New Technique for Playing Classical Guitar (II)

nu2

The Nose Technique
When the author was working on the piece “Playing Love” by Ennio Morricone (from the legend of 1900), he realized a failure of the Lip Technique. Needing to play a chord in the 14th position of the guitar and in order to complete the harmony, it is necessary to play a harmonic note on the 7th or 5th position; it was not possible to touch the string to play this harmonic note, because the Lip Technique is used for getting the notes and not to touch the string and producing harmonic notes. Naturally, the only possible way to touch the string was to use the nose at the required position and playing the note with the right hand, and this was the best option the author found to how to play such harmonic notes, and where Needing to play a chord “on” the 14th position was generated.

The technique represented here should not be mistaken with a previously published personal video of a group of guitar masters, where David Russell with a few others of his friends played different effects on the guitar; which in a part of that video, plays a harmonic note with nose for fun. Also another place the author has seen something similar to this technique is the book “Questions and Answers about the Classic Guitar”, where the author of this book Sharon Isbin, mentions a play of a famous classical guitar player, as follows: “in recording one piece, in order to stop the sound of the 6th string, the nose was used …” (which stopping the sound of the string is something different from playing a harmonic note).

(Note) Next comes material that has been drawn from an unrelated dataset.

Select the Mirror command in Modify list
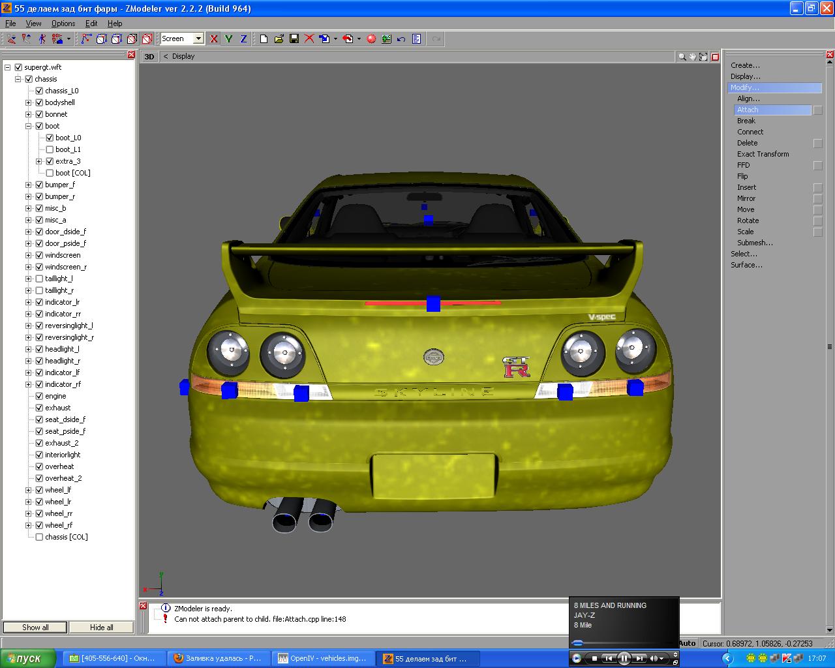This screenshot has height=668, width=835. tap(746, 198)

All the aforementioned was to remind that the “Nose Technique” is a complementary technique for the “Lip Technique” and not by any means an act of jocosity. The author has developed these two complementary techniques as a procedure to play a complete melody line independent of the fingers of the left hand, and not only for playing a single note on a string while playing a piece (however, the author has not found any method in world, similar to the “Lip Technique” introduced in this manuscript).

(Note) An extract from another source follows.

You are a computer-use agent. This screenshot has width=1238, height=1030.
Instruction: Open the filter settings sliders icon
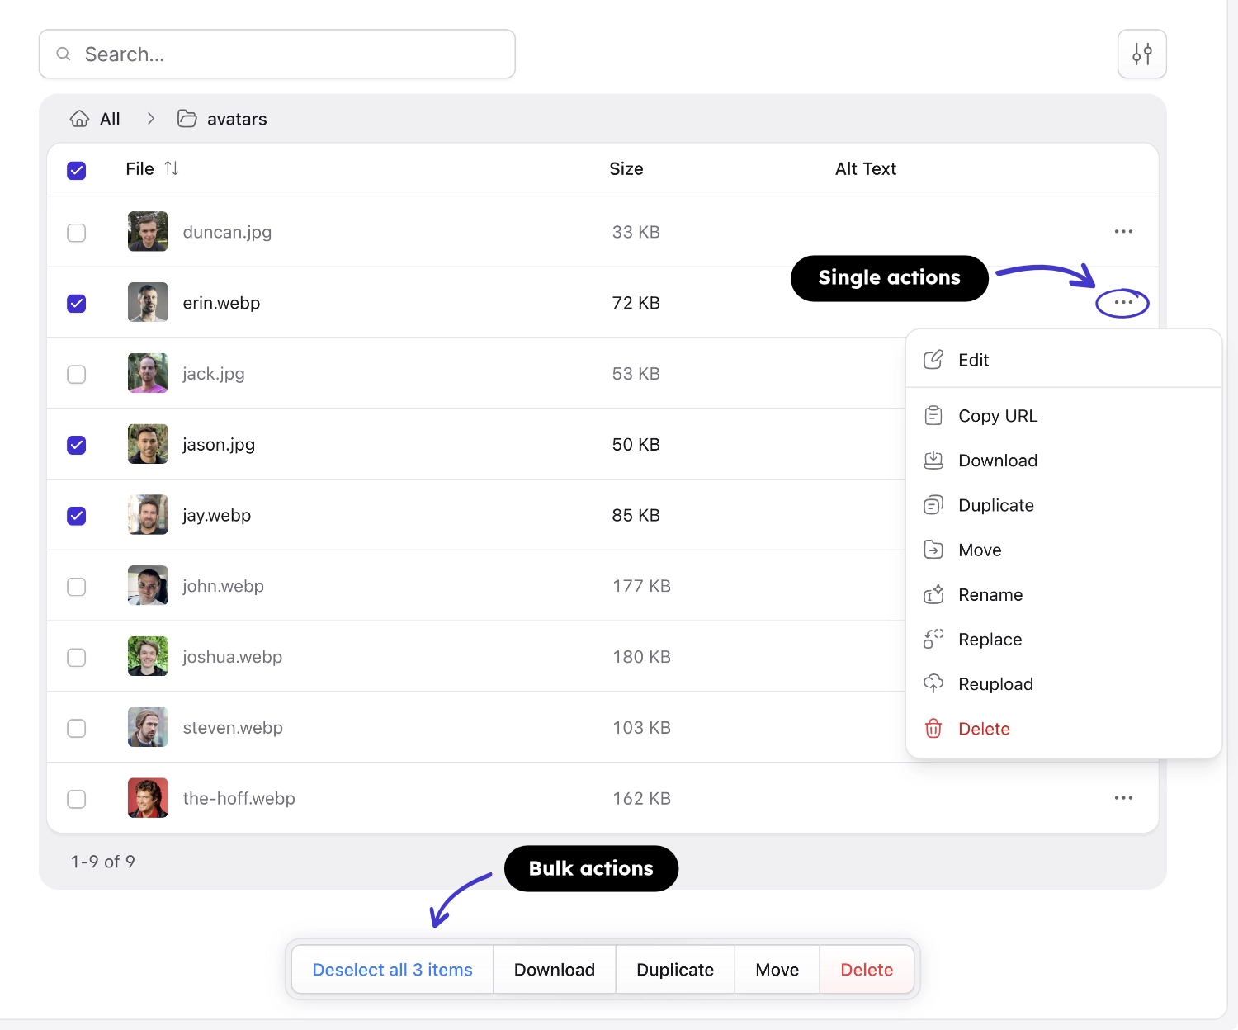click(x=1141, y=54)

“Consider a musician of classical guitar, playing a part of a harmony in a piece with the left hand and simultaneously the lip and nose are situated at different positions and even opposite to the movement of the left hand, playing another part of the harmony and the melody line in the piece. This technique introduces a new method in classical guitar and even other styles of guitar.”

With no doubt, as same as the “Lip Technique”, exercise is also necessary for the “Nose Technique” as well. Exercises such as playing harmonics on a string, along the length of the fingerboard, and playing wide-apart harmonics, such as: the 3rd and 12th positions on the three bass strings could improve capabilities of the musician.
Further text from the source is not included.